ATÉ QUALQUER DIA

Miriam acordou com a música de Gonzaguinha na cabeça: Viver e não ter a vergonha de ser feliz. Cantar... (e cantar e cantar...) A beleza de ser um eterno aprendiz...

Enquanto escovava o sofá ela pensava em Pablo. Por que ele se fora daquela forma?

Eles sempre se deram bem. Não deram?

Mordiscando uma unha lascada ela falou:

̶ Onde foi que errei?

̶ Mas eu errei? Putz, fiz tudo para dar certo este namoro. Até engoli sapo. Suportei a chata da tia dele e aquela prima horrorosa.

Resolveu colocar um CD para tocar e começou a dançar.

Chorar porque o namorado a deixara? Nem pensar. Chega o que já chorara por Artur.

Conheceu Pablo no mesmo barzinho onde um dia o esposo lhe dissera adeus.

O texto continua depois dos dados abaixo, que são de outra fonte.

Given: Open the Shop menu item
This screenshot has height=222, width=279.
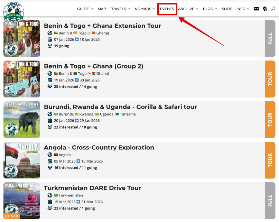Looking at the screenshot, I should tap(227, 9).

Algo a estava intrigando. Por que os homens sempre se afastavam dela mesmo sendo bonita e boazinha? Pelo menos era o que diziam: que era bonita e boazinha.

Não gostou do CD escolhido e pegou outro no estojo. O CD do Gonzaguinha não estava ali. Onde teria deixado?

Ah! Tudo bem. Uma hora encontrarei.

Escolheu um do Raça Negra e continuou a faxinar o apartamento.

Quando te encontrei juro não pensei que iria me apaixonar...

Ficou prestando atenção na letra da música e se perguntando: Por que não se apaixonara por Pablo?

Até que tentara ser feliz com ele.

Será que era por que não conseguira ainda tirar Artur da cabeça?

De repente o estalo lhe chegara. Não conseguira esquecer o esposo. Como ele estaria? Teria se esquecido completamente dela?

Artur lhe dera tantos CDS do Raça Negra. Ele sabia que ela gostava.

Volta pra mim, não faz assim, meu coração sabe o quanto eu te amei...

No primeiro ano do casamento tentara engravidar e não acontecera. Como gostaria de ter um filho dele!

Já fazia dois anos que, diante do juiz, eles se separaram.

Que dor voltar para casa sozinha! Que dor ver os armários do lado dele vazios!

Tentara suprir esta ausência com festas e flertes.

De que adiantara? No primeiro ano até que conseguira. Depois ficara seis meses na maior deprê. Então apareceu o Pablo e as coisas até que iam bem. Ou não iam?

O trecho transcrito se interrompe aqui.